Thirteen proteins in your blood can reveal the age of your brain
The researchers trained an artificial intelligence model to measure people’s ages from brain scans
Laboratory/scientific
The abundance of 13 proteins in your blood appears to be a strong indicator of how quickly your brain is aging. This suggests that blood tests could one day help people track and boost brain health.
Most previous studies that have looked at protein markers of brain aging have included blood Less than 1000 peopleHe says Nicholas Seyfried at Emory University in Atlanta, Georgia, who was not involved in the new research.
To get a broader idea of the effect of these proteins, Wei Xi Liu He and his colleagues at Fudan University in China analyzed MRI brain scan data from nearly 11,000 adults from the UK Biobank project, who ranged in age from about 50 to 80 years old at the time of imaging.
Using data from 70% of participants, Liu’s team trained an AI model to predict participants’ age based on features of brain images, such as the size of different brain regions and how well different parts are connected to each other. When the model was applied to the remaining 30% of participants, its predictions were accurate within 2.7 years of their actual age.
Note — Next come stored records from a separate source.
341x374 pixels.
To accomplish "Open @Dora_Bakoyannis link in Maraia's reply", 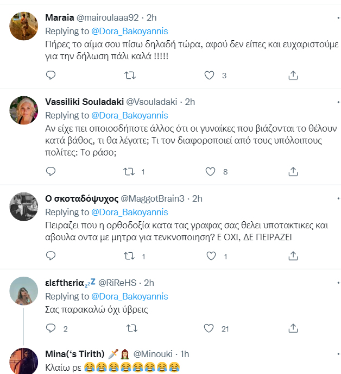I will [x=130, y=31].
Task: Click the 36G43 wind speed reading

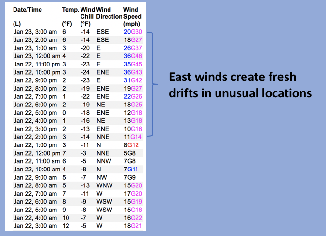Action: click(133, 72)
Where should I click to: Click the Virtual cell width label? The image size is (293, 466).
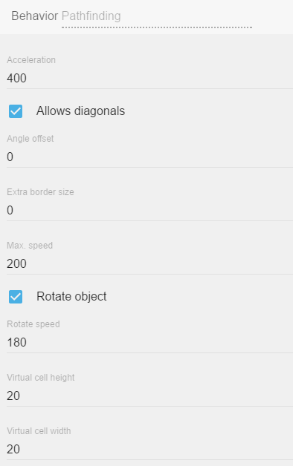(39, 431)
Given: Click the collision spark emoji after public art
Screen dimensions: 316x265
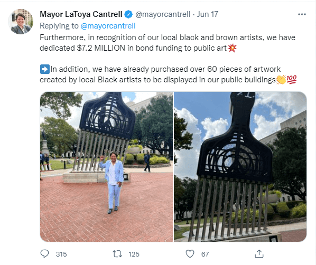Looking at the screenshot, I should 232,48.

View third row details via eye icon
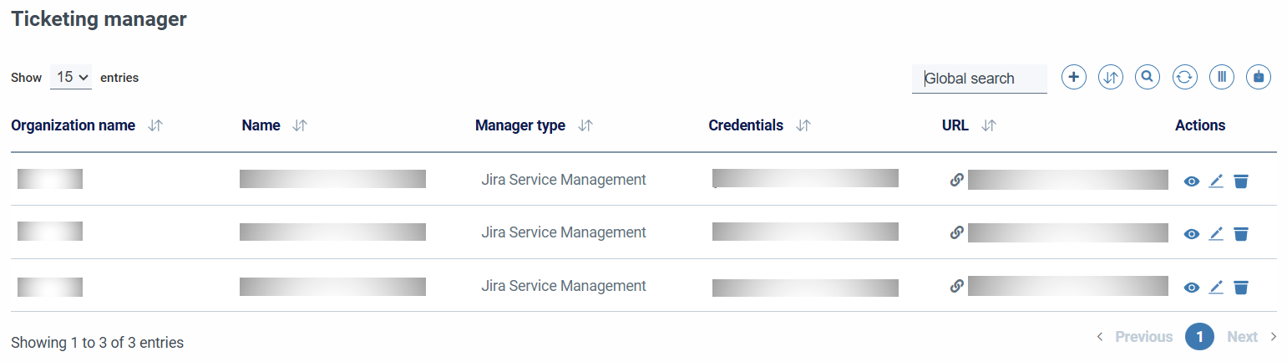click(x=1192, y=288)
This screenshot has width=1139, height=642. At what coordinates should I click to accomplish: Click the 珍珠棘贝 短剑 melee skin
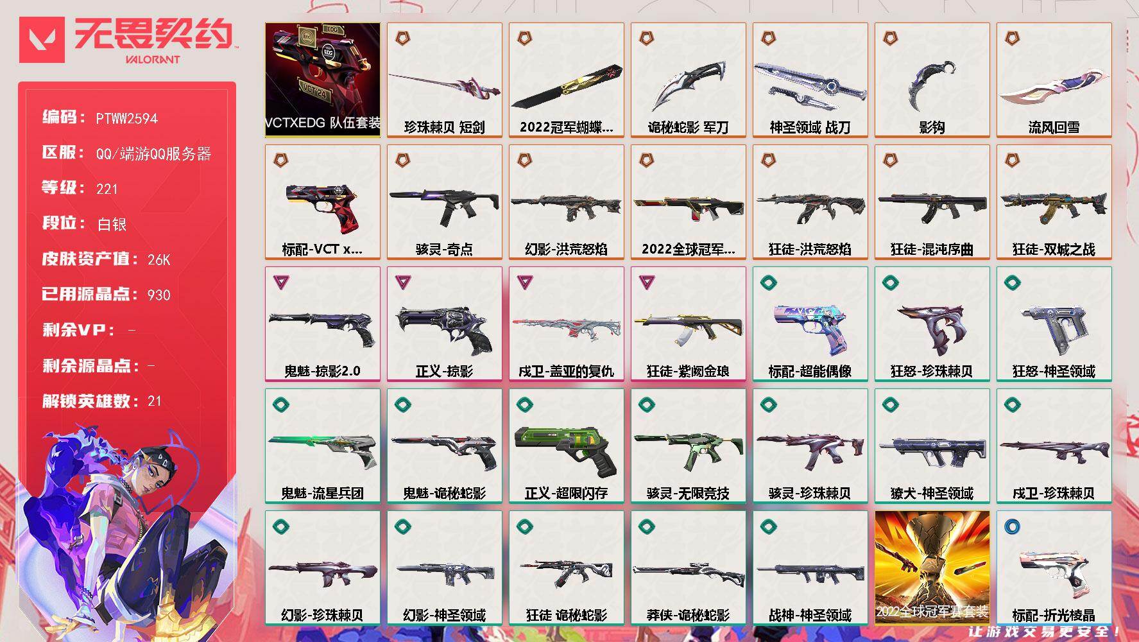445,80
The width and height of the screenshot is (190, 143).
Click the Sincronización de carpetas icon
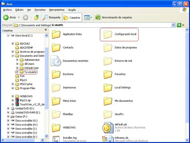(x=98, y=17)
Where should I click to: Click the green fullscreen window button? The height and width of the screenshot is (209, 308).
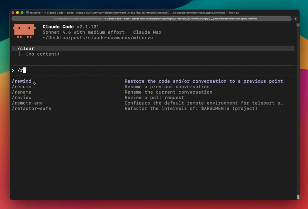(22, 13)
The researchers then used the model to predict the age of a separate group of nearly 4,700 people, aged 63 on average, whose brains were also imaged for the UK Biobank. The team calculated the difference between the actual ages of these participants and those predicted by the AI, called the brain age gap. “The higher the AI life expectancy relative to their actual age, the faster their brains will age,” Liu says.
This group also gave blood samples around the same time their brains were imaged. From this, the team identified eight proteins that appeared to increase in abundance, and five proteins that became less abundant, with a larger gap in brain age.
In an analysis of data from previous studies, researchers confirmed that proteins are produced by brain cells and that their levels may affect the risk of dementia and stroke.
This suggests that blood tests for these proteins could indicate how quickly someone’s brain is aging. “These signs may be the canary in the coal mine to tell you, ‘Hey, look, let’s start intervening to slow your brain aging now while you have enough time,'” Seyfried says.
But for this to be useful, we need to know that these proteins can be changed by lifestyle changes. “You want to be able to say, ‘If you run this much, you lose this much weight,’ and change your diet, [then] “You can adjust these levels to bring them back into the normal range,” says Seyfried.
The research was conducted mostly on wealthy, white people, so more research is needed to see if the findings apply to other populations of more diverse ethnicities and income levels, Seyfried says.
The team now hopes to conduct animal research to determine how the 13 proteins affect the brain. For example, researchers might test whether imbalances in the levels of these proteins affect cognition or even the development of neurodegenerative conditions, Liu says. “In the next two decades, this could open ways to target proteins to slow aging and disease.”